NYC Fracking

New York Mayor Michael Bloomberg has waded into the controversial debate over hydrofracking, which some view as a risky political manoevre on his part. He announced that fracking for natural gas can be as good for the environment as it is for our economy and wallets. But only if it is done responsibly.

His comments came earlier this week with the release of a new study conducted by ICF International. It found that the city would benefit from an upgrade to its network of gas lines in the form of cleaner air and energy cost savings.
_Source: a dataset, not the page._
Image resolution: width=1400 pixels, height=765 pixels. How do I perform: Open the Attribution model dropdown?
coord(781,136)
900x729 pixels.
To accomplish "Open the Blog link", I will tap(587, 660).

Bloomberg was quoted as saying, “Natural gas is a low-cost, low-emissions fuel that makes good economic and environmental sense. This study confirms its importance to New York City’s reliable, clean energy future and demonstrates that with responsible, well-regulated development, we can make the investments that both improve our air quality and save lives.”
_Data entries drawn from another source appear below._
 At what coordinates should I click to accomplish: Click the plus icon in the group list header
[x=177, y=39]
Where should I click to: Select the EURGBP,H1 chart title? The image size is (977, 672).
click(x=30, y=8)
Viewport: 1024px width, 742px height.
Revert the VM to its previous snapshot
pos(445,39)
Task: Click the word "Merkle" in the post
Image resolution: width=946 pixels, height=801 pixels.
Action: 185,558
Reports say proposed key investments to the city’s natural gas infrastructure include a new pipeline from New Jersey ending in the Chelsea section of Manhattan by Houston-based Spectra Energy. It is a project Bloomberg reportedly supports. But fracking opponents say it will give energy companies new incentive to use the toxic chemical-laden extraction process in the city’s watershed in upstate New York.

Hydrofracking is a relatively new development in natural gas extraction. But it has been embroiled in controversy ever since its introduction. The process was created by Halliburton Inc. (well known for its work in Iraq), Schlumberger Inc., and Messina Inc.
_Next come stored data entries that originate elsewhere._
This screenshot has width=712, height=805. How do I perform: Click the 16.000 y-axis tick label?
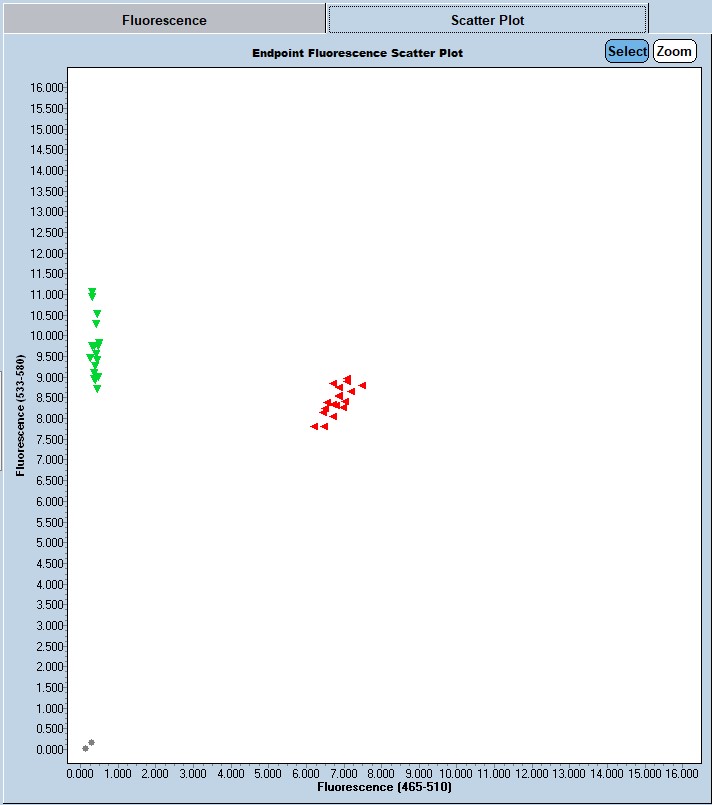click(46, 88)
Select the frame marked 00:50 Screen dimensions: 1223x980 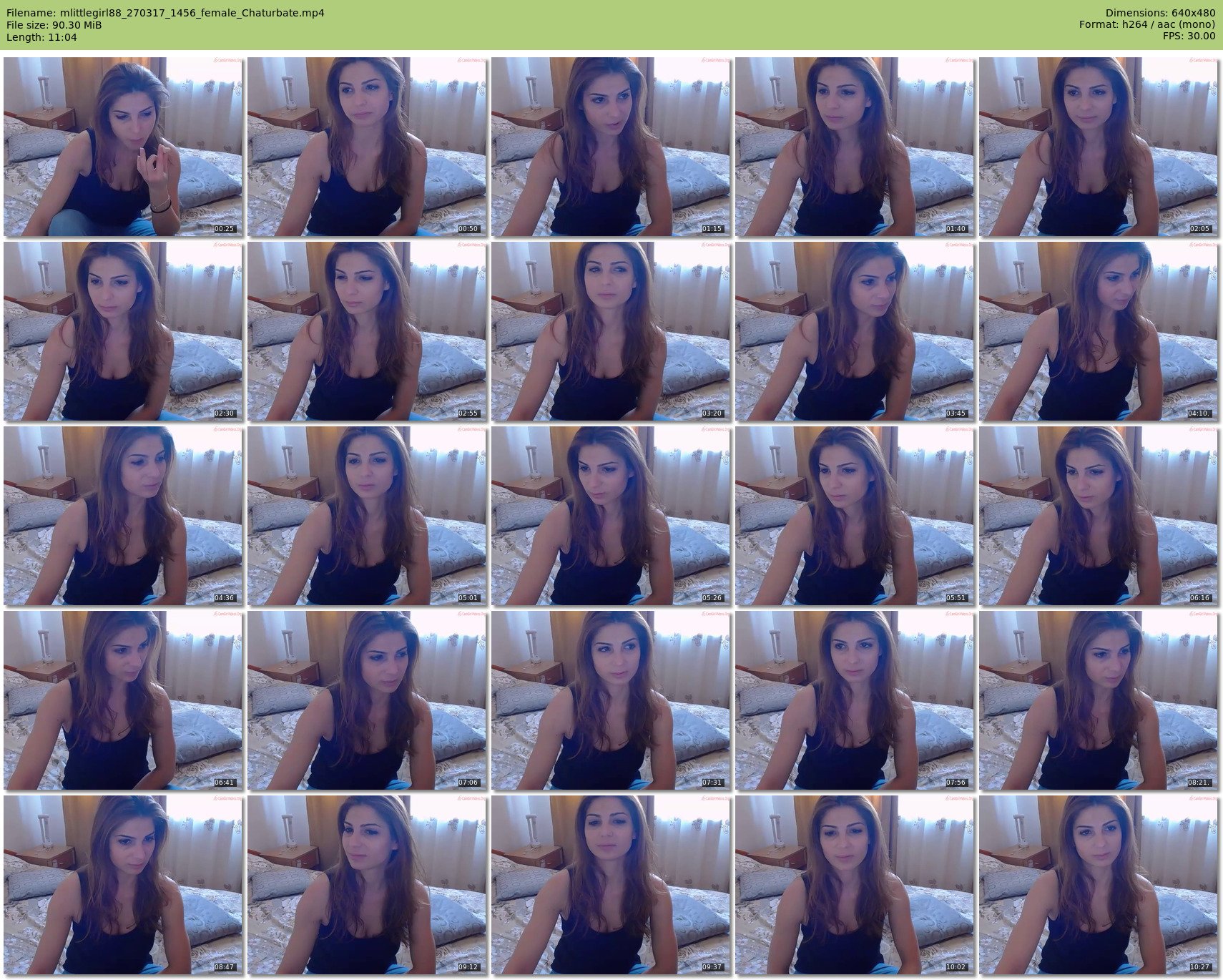(x=366, y=147)
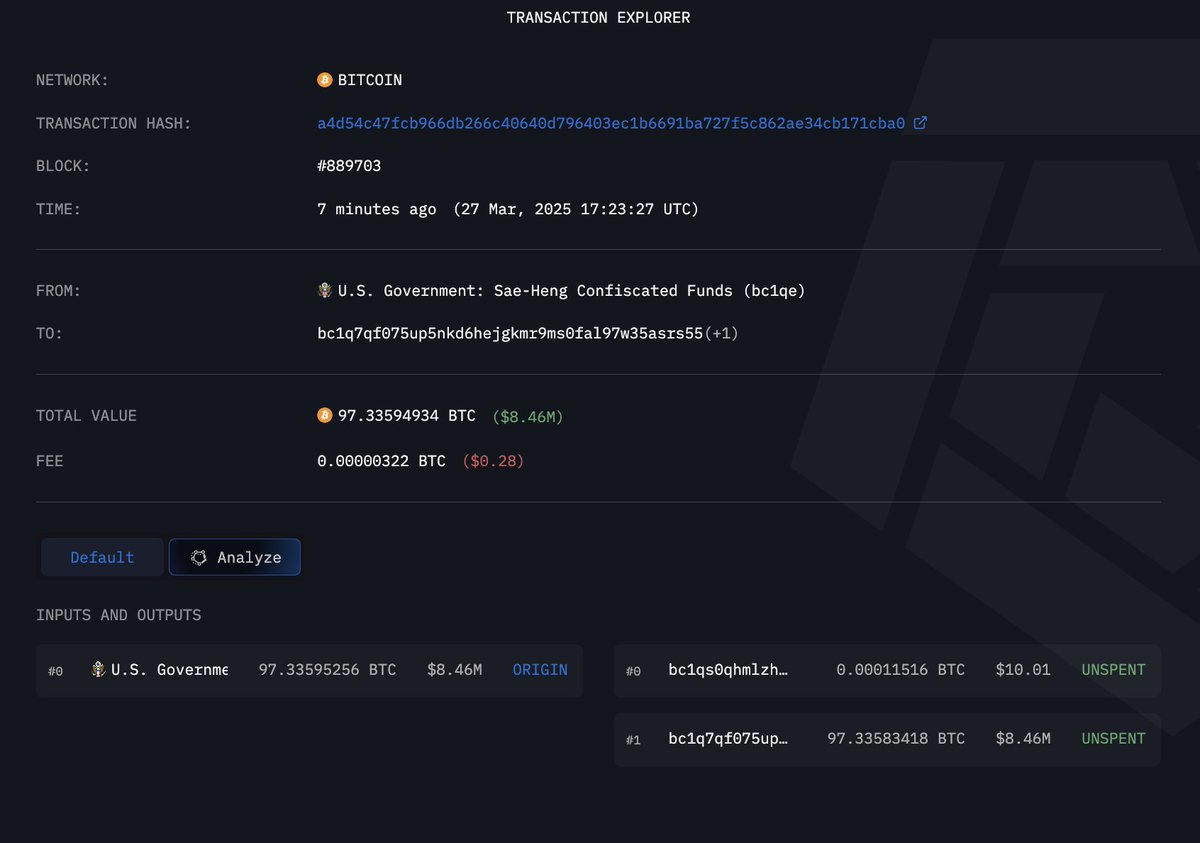Click the Bitcoin coin icon next to total value

[x=324, y=414]
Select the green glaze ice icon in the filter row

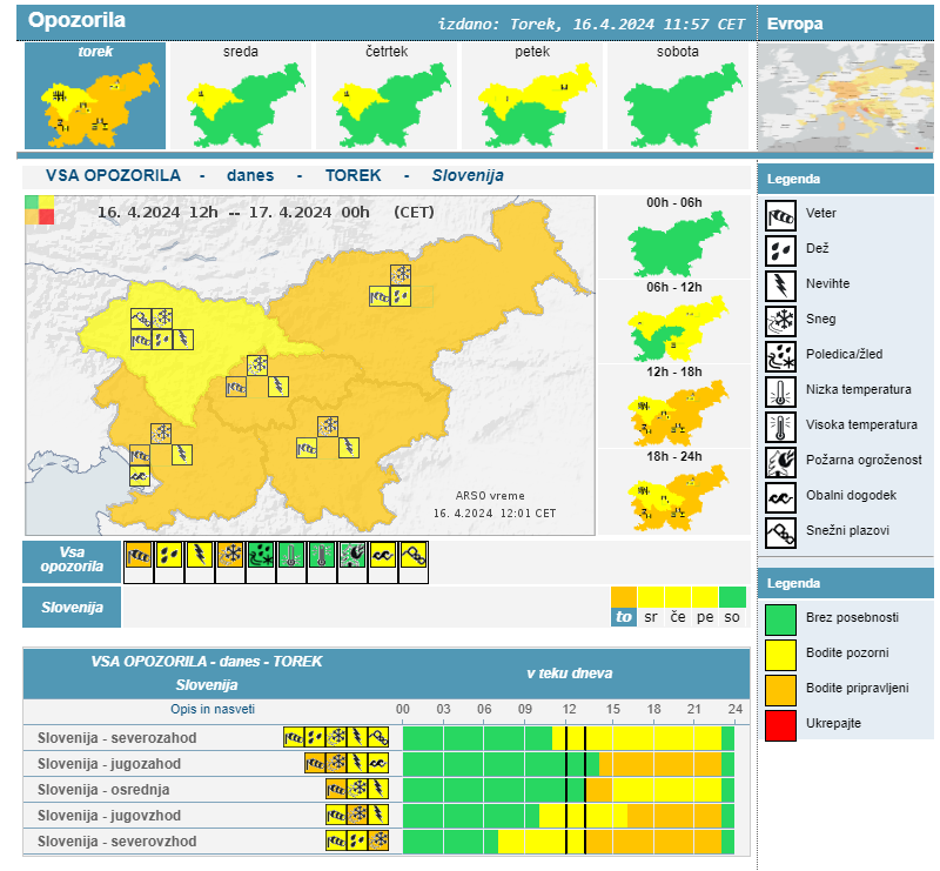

The process makes mining for natural gas in dense shale more economically possible, where before it was not. hydrofracking is different from conventional natural gas drilling in a few ways. Firstly, it uses significantly more water than conventional drilling. Secondly, it uses a “slick water” mixture that is pumped into the shale to fracture the rock and release the gas. Finally, there are the environmental impacts of the drilling: long-term toxicity, surface and subterranean damage including forestland loss, and surface water contamination.

Related:   Fracking: Health and Environmental problems associated with hydraulic fracturing

Gov. Andrew Cuomo released a plan earlier this year that would allow hydrofracking in certain economically disadvantaged upstate counties. In the coming weeks, Cuomo is expected to make a final decision on lifting the state’s moratorium on the gas-extraction process.